A amizade, a lei e a vingança
Texto: RUI ALVES DE SOUSA
Nos anos 50, o western não era um “fenómeno” de Hollywood, como os escassos exemplos do género que hoje se estreiam entre nós e que ganham, com isso, o estatuto de “evento especial” (os dois últimos Tarantinos são prova disso). Os filmes de “coboiada”, como são estereotipadamente designados pela maioria da população, foram uma constante ao longo de décadas, evoluindo, em muitos casos, para algo mais do que simples filmes de acção a alta velocidade, com cavalos, índios, xerifes e toda a parafernália que hoje associamos a esse universo visual (nem que seja por termos lido apenas as histórias de Lucky Luke!).
Para essa transformação foi necessária uma série de realizadores que trouxeram vanguardas a um género que parecia simplório e repetitivo. O western ganhou o estatuto de arte graças a realizadores que o reinventaram: John Ford, Anthony Mann e Howard Hawks são exemplos desse “núcleo duro” do western clássico americano, que nos trouxeram obras primas inesquecíveis que dão a volta ao cliché da “coboiada” e criam histórias psicologicamente densas, onde o destino de todos os homens parece estar muitas vezes encabeçado nestas ficções com poucos heróis e muitas incertezas.

********************

* _PROBLEMAS A RESOLVER_
[a] Pode colocar num CSV de duas colunas, «instrução» e «resposta», os registos entre a linha que contém "Task: Open the" e o fim dos registos, ambas as pontas incluídas, com uma linha por registo e cada campo entre aspas, trocando as quebras de linha por espaços? Deixe as imagens de fora.
[b] Consegue dar seguimento ao texto sobre o western clássico a partir do ponto em que termina?
O texto e os registos são materiais independentes entre si.

********************

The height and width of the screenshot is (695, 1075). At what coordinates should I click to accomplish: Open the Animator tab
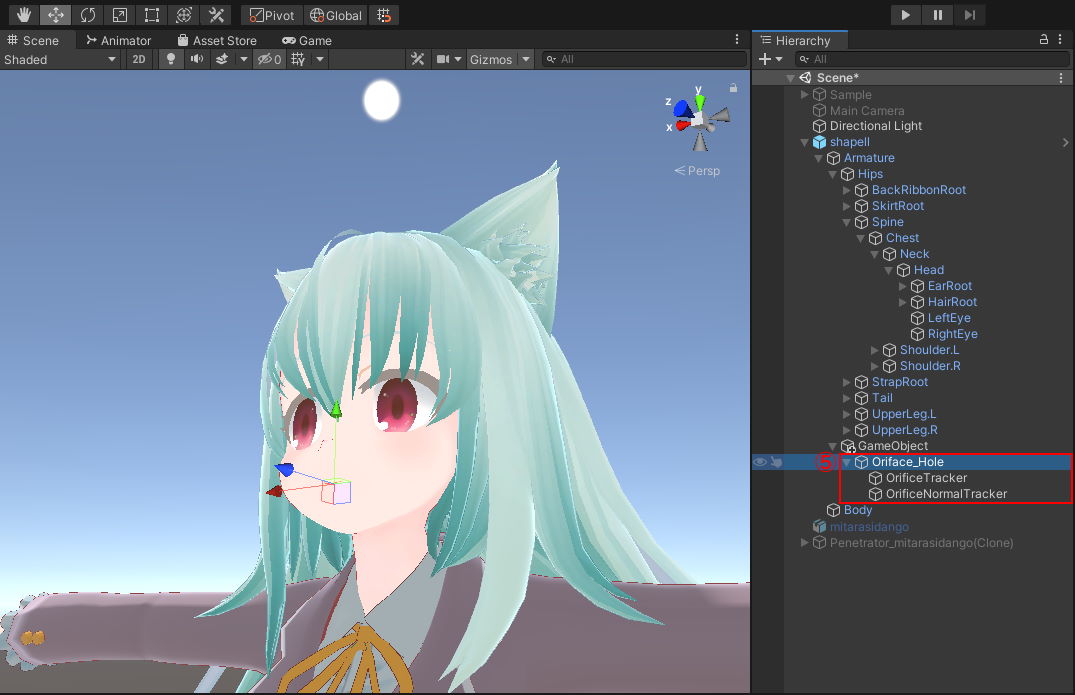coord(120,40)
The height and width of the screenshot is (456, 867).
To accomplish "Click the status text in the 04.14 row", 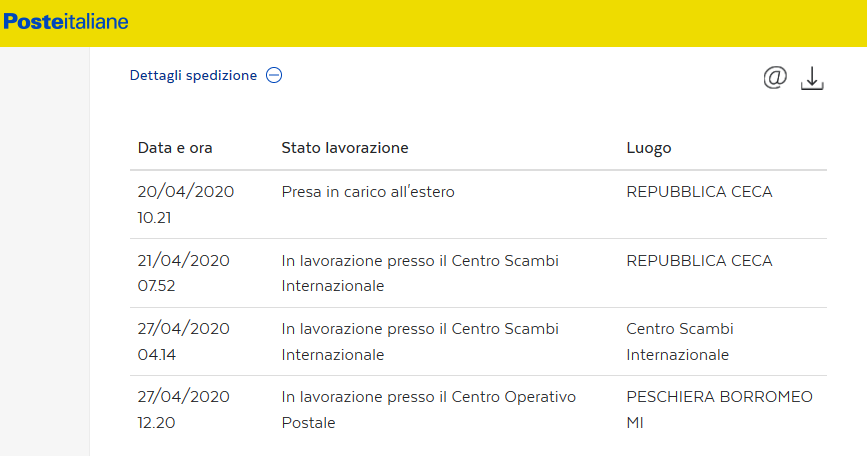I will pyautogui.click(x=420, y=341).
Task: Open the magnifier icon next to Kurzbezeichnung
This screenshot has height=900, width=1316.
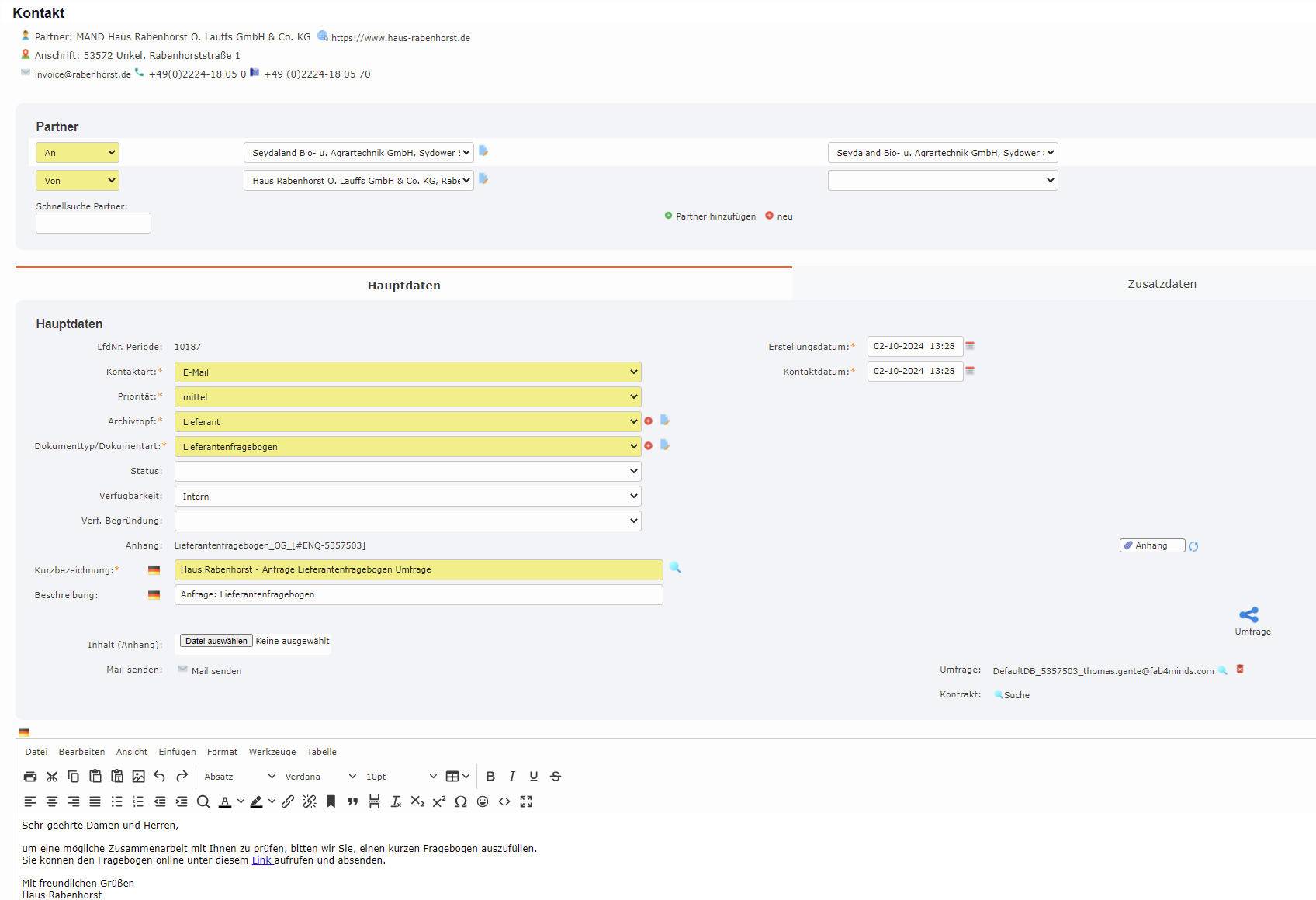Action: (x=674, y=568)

********************

* _RESULTADOS POR TAREFA_
[a]
instrução,resposta
"Task: Open the magnifier icon next to Kurzbezeichnung This screenshot has height=900, width=1316.","Action: (x=674, y=568)"

[b]
John Sturges é um cineasta devidamente apreciado pelos especialistas, mas que raramente é colocado na mesma “prateleira” dos seus congéneres clássicos. Mas O Último Comboio de Gun Hill justifica o lado erróneo de tal injustiça canónica. Trata-se de um filme com características clássicas perfeitas, que conjuga uma história filosófica, em que o bem e o mal nunca têm características muito definidas (mas bastante subtis, quando as encontramos). No que podia ser uma simples jornada de vingança, Sturges filma, em vez disso, um drama que põe em confronto os valores mais básicos da experiência humana.
Depois de A Conspiração do Silêncio, Sturges assina aqui uma outra obra-prima da tensão em formato western, e não deixam de ser notórias as semelhanças temáticas e psicológicas entre as duas histórias. O outro filme, interpretado por Spencer Tracy, tem, no entanto, um cariz mais intimista e, como o próprio nome indica, silencioso (mas um silêncio que pode esconder vários perigos fatais), o que se revela na notável desconstrução da opressão produzida pelo meio em que o protagonista se encontra.
Já em O Último Comboio de Gun Hill, o que não falta é barulho e destruição (não só das almas dos homens, como também do ambiente em que se encontram). As diferenças estilísticas, temporais e espaciais acentuadas não dificultam a perceção do olhar simbólico e metafórico que emana nos filmes: os dois retratam a condição humana em situações extremas de adversidade, em que o poder social está acima do bom senso.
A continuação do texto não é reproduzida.